READING PASSAGE
A large portion of the area is also potentially at risk of landslip, with houses built without formal approval or under Temporary Occupation License. This is common practice across much of the city’s informal settlement zones, resulting in variable structural quality and little to no government regulation.

In addition to the three hotspot communities are the Whiteriver area along Ngossi ward and Mamulele and Kobito along the Panatina ward southern boundary.

These areas are said to have very low metered water and electricity access, high levels of makeshift or traditional housing materials, and a housing density above 75 persons per hectare. These housing areas are also rapidly encroaching on the catchment areas around the Kombito water source, with the adjacent boreholes and spring water site.

The Action Plan says being aware of current day vulnerabilities to shocks and stresses, and possible climate-related risks in the future, are vital first steps in formulating adaptation responses and implementing actions that will enhance community resilience.

Currently consultations are being held at the Wind Valley area in West Honiara.

The Action Plan says as the country look to the future, climate change will increase the impact of more intense extreme events or longer term stresses such as sea level rise, a reduction in the quantity and quality of the city’s drinking water supply, or ocean acidification which damages local ecosystems and reduces access to food for consumption or sale.

SUPPLIED INFORMATION
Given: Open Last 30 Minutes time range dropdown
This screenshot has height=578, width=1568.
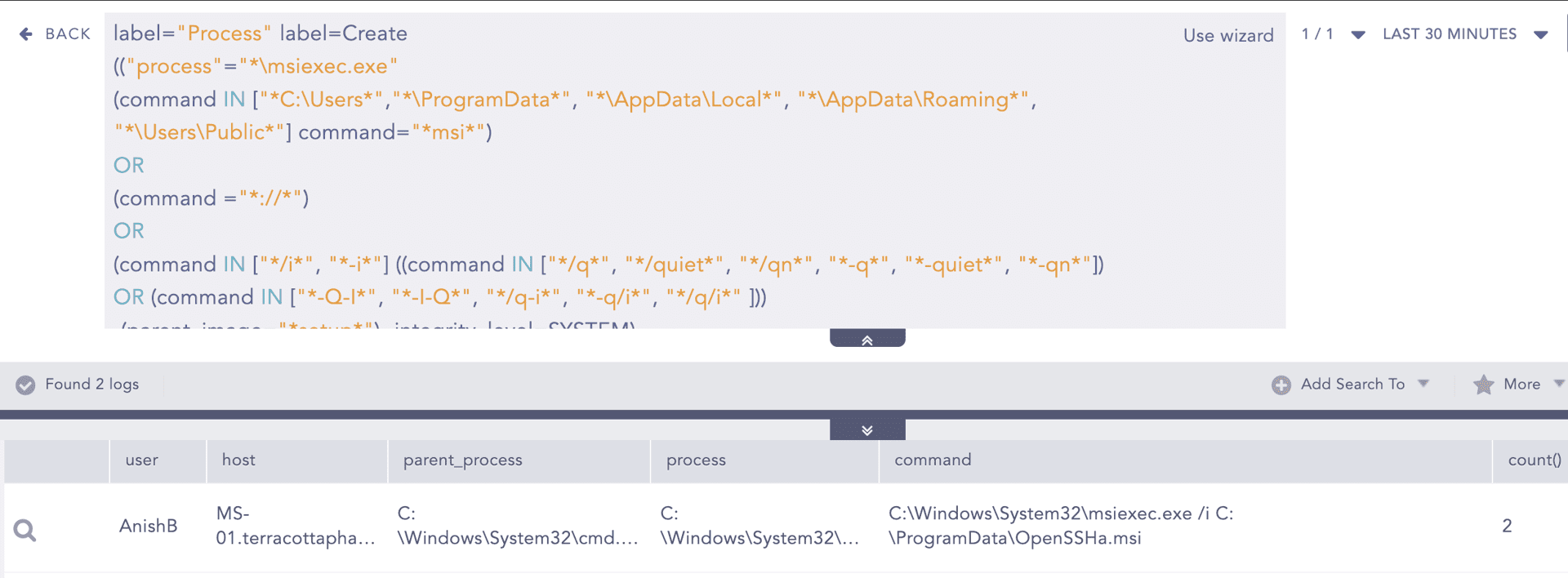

DIRECTIONS
[1] Duplicate part of the Honiara climate passage, beginning at the words "In addition to" and stopping after "spring water site.".
[2] Pick up the Honiara climate passage after its final sentence and keep writing it.
The material after the Honiara climate passage stands apart from it.

RESPONSES PER TASK
[1]
In addition to the three hotspot communities are the Whiteriver area along Ngossi ward and Mamulele and Kobito along the Panatina ward southern boundary.

These areas are said to have very low metered water and electricity access, high levels of makeshift or traditional housing materials, and a housing density above 75 persons per hectare. These housing areas are also rapidly encroaching on the catchment areas around the Kombito water source, with the adjacent boreholes and spring water site.

[2]
The report says promoting an effective urban resilience strategy for Honiara will require a regular assessment of related activity.

“It is therefore also recommended that an annual monitoring report on processes and outcomes is produced and disseminated to all partners and interested parties, with opportunities for feedback and suggestions for improvements.

"As is common practice, an evaluation of the implementation of HURCAP after a five year period will also be needed to gauge effectiveness and efficiency against the objectives and actions that have been set out in this first urban resilience and climate adaptation action plan for the city”.

The multi-partner approach to resilience building for the city is led and coordinated by the Honiara City Council, Ministry of Lands, Housing and Survey, and the Ministry of Environment, Climate Change, Disaster Management and Meteorology. Research for the HURCAP was carried out by the RMIT with support from UN Habitat.